▸ **PROBLEM REQUIREMENTS**:
Under this line are the records; write out word for word the part that begins at the line containing "Screen dimensions: 1024x768" and ends at the line containing "This screenshot has height=404, width=481.", and no more.

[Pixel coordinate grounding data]

▼

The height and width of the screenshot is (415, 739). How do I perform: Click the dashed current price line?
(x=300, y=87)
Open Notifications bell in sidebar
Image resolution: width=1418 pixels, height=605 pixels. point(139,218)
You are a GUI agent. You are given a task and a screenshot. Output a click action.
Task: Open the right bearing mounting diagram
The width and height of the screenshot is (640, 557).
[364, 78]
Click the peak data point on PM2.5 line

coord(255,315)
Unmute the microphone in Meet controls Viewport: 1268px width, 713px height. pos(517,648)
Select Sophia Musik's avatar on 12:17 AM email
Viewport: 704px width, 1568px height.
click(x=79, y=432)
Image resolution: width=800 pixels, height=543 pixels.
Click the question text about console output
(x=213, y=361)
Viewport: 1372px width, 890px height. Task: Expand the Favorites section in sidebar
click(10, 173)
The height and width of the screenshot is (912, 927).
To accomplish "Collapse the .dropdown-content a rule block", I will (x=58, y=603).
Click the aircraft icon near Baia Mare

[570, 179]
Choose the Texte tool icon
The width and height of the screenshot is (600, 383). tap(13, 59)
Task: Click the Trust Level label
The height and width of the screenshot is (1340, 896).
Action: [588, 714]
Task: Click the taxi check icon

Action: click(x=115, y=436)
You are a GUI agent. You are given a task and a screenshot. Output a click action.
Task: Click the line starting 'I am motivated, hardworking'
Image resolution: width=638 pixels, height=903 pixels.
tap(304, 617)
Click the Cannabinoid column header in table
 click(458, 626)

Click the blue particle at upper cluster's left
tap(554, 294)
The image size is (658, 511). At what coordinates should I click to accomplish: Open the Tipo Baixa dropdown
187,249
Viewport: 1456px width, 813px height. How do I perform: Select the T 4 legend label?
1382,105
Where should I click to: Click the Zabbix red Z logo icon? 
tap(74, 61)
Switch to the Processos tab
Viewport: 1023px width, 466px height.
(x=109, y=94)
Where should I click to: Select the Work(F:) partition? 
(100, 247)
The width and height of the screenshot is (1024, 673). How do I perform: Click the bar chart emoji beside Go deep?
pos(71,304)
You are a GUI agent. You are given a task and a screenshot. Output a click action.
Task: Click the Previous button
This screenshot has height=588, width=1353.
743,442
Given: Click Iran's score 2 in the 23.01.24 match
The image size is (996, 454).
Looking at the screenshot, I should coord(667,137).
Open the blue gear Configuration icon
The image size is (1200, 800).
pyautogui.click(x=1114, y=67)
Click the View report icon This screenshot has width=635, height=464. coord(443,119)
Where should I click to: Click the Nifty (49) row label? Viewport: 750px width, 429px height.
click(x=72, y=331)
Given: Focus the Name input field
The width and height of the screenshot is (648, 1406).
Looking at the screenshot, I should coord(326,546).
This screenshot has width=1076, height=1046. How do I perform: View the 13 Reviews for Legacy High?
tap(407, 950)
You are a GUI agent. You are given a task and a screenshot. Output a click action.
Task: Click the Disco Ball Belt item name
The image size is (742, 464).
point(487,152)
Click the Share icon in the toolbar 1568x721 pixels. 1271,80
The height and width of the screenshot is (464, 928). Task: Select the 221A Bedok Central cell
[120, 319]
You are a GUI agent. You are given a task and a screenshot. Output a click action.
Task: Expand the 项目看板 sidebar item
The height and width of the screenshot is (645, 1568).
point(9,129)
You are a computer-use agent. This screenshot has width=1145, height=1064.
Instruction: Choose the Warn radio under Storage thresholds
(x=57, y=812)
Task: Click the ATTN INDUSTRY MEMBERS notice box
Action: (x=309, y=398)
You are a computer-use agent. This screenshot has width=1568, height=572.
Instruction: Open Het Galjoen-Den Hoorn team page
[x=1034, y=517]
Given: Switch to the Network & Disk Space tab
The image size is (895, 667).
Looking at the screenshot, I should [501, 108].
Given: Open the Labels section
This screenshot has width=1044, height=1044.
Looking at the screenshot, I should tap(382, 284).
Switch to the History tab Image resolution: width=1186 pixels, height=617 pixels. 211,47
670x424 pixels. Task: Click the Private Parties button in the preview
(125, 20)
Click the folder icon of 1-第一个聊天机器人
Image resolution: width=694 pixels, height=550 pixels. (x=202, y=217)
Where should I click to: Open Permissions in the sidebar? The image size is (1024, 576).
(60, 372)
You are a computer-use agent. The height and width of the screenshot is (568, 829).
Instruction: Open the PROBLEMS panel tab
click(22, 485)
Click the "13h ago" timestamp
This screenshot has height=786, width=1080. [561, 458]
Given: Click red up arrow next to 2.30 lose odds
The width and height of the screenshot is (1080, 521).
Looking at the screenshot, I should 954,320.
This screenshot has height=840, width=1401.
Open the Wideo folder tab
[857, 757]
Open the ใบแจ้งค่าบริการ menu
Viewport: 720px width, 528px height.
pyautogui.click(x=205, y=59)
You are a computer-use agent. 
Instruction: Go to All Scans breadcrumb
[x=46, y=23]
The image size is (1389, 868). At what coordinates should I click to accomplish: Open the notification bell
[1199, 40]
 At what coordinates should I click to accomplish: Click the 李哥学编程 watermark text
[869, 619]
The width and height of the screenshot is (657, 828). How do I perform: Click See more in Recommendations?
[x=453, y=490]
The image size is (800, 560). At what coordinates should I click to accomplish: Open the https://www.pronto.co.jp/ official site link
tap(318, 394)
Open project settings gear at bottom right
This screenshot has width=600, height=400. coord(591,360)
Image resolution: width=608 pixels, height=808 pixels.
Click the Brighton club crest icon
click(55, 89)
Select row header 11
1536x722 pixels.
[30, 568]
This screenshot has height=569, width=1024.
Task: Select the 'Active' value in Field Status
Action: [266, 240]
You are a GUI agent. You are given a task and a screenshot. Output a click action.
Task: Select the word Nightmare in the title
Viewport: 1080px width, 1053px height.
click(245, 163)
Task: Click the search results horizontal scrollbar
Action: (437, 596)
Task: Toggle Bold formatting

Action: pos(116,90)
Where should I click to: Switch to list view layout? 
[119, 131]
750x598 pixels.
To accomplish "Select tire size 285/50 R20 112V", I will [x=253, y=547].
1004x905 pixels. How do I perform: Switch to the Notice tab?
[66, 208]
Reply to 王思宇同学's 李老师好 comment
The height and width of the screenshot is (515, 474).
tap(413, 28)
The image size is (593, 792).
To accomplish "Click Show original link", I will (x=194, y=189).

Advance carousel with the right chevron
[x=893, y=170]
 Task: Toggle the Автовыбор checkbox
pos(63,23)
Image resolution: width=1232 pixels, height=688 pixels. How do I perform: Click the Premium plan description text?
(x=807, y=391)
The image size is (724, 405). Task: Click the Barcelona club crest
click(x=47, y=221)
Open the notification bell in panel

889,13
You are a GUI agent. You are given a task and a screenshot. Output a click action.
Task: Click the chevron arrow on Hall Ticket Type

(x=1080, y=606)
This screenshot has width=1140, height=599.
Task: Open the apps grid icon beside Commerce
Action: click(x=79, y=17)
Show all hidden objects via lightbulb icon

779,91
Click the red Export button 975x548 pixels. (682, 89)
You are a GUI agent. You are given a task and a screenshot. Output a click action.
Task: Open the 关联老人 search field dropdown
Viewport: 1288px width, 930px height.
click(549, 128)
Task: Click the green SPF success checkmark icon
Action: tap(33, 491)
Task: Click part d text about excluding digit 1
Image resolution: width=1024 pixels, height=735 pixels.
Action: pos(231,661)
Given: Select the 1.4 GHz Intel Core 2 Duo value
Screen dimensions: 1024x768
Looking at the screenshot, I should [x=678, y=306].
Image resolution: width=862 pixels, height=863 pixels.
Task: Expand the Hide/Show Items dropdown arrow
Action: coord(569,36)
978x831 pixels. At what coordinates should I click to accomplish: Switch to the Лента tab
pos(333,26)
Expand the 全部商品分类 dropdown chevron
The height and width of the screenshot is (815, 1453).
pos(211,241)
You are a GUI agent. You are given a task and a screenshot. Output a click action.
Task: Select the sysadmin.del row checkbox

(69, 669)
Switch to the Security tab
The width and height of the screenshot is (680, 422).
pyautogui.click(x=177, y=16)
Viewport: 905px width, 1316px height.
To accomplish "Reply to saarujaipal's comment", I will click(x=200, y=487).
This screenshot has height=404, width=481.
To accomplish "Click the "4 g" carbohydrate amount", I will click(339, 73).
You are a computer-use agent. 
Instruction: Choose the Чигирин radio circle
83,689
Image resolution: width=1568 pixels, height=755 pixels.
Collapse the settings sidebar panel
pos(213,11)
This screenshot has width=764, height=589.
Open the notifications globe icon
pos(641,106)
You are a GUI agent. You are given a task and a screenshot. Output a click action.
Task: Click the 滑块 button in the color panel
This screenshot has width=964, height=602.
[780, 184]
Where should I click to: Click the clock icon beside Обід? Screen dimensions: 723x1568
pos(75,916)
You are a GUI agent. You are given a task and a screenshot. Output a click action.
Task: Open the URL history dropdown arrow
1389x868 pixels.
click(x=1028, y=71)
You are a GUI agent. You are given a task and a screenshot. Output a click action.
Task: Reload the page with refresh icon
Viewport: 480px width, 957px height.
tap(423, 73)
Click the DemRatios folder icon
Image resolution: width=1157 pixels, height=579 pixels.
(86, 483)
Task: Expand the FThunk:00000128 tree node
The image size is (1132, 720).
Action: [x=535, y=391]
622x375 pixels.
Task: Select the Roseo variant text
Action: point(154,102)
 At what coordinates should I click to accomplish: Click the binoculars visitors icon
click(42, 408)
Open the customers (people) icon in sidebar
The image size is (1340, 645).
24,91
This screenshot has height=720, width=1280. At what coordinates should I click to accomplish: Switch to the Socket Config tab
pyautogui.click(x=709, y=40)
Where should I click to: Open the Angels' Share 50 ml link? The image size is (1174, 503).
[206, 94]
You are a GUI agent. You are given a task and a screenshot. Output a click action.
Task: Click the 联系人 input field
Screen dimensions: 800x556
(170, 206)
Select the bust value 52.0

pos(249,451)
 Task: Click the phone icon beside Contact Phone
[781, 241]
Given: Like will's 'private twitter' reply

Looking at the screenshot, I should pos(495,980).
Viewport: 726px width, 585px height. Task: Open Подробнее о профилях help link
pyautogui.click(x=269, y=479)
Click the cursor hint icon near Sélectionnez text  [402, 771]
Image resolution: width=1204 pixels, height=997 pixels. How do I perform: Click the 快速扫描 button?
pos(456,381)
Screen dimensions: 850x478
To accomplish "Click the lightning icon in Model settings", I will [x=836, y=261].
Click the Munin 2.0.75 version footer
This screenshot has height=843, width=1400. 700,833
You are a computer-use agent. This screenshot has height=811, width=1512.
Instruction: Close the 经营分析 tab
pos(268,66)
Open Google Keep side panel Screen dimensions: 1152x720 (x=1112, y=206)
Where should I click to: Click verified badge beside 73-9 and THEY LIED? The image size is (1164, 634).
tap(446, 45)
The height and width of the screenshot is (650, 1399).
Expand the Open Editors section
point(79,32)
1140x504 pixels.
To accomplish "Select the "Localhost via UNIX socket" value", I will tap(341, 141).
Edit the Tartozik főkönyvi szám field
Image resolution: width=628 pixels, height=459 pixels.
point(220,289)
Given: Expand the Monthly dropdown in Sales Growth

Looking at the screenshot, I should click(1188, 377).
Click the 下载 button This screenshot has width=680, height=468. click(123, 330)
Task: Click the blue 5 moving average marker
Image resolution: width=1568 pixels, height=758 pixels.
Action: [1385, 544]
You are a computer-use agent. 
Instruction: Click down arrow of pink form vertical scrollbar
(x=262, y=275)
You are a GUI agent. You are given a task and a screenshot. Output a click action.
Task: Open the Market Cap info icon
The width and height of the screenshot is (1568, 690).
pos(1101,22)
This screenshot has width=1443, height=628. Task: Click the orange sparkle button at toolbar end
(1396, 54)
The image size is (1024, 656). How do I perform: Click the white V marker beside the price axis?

▲

▸ **TASK SOLUTION**:
Screen dimensions: 1024x768
Looking at the screenshot, I should [x=678, y=306].
Image resolution: width=862 pixels, height=863 pixels.
Task: Expand the Hide/Show Items dropdown arrow
Action: coord(569,36)
978x831 pixels. At what coordinates should I click to accomplish: Switch to the Лента tab
pos(333,26)
Expand the 全部商品分类 dropdown chevron
The height and width of the screenshot is (815, 1453).
pos(211,241)
You are a GUI agent. You are given a task and a screenshot. Output a click action.
Task: Select the sysadmin.del row checkbox

(69, 669)
Switch to the Security tab
The width and height of the screenshot is (680, 422).
pyautogui.click(x=177, y=16)
Viewport: 905px width, 1316px height.
To accomplish "Reply to saarujaipal's comment", I will click(x=200, y=487).
This screenshot has height=404, width=481.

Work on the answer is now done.